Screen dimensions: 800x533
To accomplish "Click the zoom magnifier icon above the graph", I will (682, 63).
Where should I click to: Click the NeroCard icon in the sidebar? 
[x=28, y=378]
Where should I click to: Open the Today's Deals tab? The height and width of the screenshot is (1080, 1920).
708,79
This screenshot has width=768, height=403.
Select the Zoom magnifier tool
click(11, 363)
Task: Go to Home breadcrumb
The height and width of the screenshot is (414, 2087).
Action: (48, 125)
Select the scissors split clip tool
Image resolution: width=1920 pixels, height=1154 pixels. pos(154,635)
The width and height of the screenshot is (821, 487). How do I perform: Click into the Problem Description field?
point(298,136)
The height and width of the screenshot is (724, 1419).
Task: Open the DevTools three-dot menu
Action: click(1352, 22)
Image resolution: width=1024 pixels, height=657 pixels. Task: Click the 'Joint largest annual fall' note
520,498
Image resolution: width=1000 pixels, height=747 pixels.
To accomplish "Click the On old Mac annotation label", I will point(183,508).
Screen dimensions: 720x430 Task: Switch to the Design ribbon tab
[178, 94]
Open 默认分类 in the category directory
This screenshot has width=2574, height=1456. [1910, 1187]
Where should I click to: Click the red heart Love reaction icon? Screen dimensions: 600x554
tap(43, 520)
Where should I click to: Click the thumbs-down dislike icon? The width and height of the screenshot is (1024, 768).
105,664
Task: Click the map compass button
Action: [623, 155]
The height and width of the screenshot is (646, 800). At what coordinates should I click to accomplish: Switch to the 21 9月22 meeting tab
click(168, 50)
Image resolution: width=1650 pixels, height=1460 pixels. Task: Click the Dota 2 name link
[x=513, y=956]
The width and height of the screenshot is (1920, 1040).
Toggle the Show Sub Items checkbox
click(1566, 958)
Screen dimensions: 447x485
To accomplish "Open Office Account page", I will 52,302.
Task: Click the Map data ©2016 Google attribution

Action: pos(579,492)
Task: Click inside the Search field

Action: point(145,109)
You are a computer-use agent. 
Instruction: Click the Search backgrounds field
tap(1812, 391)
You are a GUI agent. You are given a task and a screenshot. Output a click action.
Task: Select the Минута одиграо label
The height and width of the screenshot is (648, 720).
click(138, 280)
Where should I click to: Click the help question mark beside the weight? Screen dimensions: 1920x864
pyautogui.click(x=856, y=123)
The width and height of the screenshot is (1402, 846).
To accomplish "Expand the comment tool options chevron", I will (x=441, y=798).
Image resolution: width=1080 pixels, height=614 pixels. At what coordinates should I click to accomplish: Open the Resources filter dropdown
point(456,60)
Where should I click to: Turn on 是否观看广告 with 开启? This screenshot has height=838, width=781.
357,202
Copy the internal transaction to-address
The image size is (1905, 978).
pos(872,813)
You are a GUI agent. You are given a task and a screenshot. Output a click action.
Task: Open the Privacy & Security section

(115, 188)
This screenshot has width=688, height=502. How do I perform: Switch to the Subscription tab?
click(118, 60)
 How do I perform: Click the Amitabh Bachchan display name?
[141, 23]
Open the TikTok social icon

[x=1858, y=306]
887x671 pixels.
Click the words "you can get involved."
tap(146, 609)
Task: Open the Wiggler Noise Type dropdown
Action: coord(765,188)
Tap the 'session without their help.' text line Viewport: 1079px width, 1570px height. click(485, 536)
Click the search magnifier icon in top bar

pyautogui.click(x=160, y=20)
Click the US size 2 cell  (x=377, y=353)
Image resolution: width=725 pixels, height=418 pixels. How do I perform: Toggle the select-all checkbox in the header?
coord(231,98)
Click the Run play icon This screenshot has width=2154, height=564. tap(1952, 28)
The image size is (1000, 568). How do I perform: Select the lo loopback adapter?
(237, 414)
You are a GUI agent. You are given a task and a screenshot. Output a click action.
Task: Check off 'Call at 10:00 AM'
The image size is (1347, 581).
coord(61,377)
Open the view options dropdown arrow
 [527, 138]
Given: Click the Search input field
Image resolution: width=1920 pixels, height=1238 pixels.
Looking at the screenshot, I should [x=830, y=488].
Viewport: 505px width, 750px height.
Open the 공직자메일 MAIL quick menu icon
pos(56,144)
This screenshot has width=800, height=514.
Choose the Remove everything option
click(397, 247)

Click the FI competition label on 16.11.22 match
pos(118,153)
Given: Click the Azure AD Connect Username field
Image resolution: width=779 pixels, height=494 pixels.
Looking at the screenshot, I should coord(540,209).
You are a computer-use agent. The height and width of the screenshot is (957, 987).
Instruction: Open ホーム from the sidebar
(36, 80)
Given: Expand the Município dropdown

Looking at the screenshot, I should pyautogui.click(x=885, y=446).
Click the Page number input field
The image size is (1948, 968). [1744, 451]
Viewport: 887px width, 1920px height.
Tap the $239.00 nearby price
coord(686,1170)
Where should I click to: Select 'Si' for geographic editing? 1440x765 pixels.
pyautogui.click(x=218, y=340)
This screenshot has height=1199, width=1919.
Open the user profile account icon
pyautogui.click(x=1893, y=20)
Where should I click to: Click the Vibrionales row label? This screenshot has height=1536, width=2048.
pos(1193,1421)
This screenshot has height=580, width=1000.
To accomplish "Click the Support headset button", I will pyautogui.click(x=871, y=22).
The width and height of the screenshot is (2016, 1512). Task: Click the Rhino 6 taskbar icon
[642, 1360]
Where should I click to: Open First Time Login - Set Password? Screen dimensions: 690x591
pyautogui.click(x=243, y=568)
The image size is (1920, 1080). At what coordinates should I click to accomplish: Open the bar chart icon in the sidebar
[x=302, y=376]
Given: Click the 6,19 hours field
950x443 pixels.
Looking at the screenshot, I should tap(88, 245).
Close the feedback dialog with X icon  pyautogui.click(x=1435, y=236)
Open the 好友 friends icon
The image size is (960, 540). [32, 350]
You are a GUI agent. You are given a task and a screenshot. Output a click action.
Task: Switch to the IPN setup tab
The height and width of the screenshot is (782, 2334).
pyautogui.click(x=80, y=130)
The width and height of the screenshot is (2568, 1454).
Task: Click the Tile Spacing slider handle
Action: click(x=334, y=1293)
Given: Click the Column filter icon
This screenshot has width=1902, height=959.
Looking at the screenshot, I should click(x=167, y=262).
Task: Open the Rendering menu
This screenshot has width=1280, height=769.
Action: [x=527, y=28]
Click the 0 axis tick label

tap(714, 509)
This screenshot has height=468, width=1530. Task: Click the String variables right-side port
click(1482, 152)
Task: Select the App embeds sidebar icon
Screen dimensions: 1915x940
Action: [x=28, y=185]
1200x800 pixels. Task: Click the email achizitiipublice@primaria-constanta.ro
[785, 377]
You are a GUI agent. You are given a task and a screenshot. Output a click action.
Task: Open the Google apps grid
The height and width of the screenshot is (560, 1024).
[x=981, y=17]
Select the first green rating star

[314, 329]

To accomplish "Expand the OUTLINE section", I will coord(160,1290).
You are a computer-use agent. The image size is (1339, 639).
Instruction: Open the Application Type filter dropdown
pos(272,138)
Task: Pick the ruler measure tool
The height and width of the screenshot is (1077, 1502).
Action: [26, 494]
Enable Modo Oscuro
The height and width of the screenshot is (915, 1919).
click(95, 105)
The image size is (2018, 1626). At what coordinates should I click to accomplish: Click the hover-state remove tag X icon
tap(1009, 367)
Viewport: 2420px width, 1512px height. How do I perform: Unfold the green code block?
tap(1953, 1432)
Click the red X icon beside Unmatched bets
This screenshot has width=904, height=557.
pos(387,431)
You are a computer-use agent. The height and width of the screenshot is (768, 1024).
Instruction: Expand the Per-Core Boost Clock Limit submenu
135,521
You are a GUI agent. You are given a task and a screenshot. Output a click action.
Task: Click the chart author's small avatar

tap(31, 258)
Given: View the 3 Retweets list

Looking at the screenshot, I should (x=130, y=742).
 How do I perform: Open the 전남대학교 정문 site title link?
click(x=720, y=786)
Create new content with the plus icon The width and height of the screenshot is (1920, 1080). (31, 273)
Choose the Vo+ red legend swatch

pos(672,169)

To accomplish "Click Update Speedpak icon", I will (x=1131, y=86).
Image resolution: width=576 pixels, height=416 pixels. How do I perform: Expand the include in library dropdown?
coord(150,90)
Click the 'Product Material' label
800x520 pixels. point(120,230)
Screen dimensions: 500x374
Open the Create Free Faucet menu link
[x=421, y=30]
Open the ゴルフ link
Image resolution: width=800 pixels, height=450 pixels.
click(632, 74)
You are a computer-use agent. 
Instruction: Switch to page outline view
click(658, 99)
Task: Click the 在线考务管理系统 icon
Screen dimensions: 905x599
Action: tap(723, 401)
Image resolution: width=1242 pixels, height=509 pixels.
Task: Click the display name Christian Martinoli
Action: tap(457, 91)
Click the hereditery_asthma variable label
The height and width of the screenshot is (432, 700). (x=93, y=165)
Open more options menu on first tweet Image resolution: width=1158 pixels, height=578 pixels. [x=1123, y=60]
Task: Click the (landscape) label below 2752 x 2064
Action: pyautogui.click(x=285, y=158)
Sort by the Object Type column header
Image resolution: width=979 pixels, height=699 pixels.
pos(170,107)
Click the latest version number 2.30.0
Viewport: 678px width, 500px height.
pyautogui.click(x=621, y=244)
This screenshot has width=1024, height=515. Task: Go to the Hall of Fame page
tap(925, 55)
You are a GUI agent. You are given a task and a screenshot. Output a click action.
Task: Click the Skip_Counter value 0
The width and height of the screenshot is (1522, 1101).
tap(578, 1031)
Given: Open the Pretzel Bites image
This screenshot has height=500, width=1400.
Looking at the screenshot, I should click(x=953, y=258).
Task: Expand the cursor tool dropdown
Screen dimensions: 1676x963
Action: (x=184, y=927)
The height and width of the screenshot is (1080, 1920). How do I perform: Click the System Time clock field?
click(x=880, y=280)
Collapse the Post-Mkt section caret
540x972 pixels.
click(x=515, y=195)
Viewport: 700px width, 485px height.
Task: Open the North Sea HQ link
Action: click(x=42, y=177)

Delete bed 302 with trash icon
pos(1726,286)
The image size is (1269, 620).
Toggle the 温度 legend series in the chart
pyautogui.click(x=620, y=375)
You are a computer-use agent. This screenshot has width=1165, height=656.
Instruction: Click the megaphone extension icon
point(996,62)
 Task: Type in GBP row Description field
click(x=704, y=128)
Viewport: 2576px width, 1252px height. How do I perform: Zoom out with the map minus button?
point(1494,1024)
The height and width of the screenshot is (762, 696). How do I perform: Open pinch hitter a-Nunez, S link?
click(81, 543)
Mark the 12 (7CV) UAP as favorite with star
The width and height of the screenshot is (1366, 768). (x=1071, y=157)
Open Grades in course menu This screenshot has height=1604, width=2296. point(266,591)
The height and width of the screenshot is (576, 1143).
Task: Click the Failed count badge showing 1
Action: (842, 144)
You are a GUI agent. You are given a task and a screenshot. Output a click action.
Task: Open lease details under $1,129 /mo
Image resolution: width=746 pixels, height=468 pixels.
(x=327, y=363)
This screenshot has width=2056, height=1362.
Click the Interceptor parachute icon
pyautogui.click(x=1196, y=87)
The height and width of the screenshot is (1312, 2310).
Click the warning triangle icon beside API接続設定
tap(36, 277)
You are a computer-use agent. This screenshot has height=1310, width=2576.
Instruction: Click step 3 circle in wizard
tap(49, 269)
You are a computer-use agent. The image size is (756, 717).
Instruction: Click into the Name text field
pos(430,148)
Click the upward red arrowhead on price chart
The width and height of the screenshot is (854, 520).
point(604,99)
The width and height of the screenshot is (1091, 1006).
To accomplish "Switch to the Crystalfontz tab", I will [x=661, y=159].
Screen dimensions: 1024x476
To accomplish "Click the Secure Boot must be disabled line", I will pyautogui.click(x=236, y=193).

- TASK DESCRIPTION
Edit the rows from the line containing "Collapse the Post-Mkt section caret" through the line containing "click(81, 543)" by changing "megaphone" to "bullhorn" and leaving everything else the same. Return only those lines.

- FINISHED ANSWER
Collapse the Post-Mkt section caret
540x972 pixels.
click(x=515, y=195)
Viewport: 700px width, 485px height.
Task: Open the North Sea HQ link
Action: click(x=42, y=177)

Delete bed 302 with trash icon
pos(1726,286)
The image size is (1269, 620).
Toggle the 温度 legend series in the chart
pyautogui.click(x=620, y=375)
You are a computer-use agent. This screenshot has width=1165, height=656.
Instruction: Click the bullhorn extension icon
point(996,62)
 Task: Type in GBP row Description field
click(x=704, y=128)
Viewport: 2576px width, 1252px height. How do I perform: Zoom out with the map minus button?
point(1494,1024)
The height and width of the screenshot is (762, 696). How do I perform: Open pinch hitter a-Nunez, S link?
click(81, 543)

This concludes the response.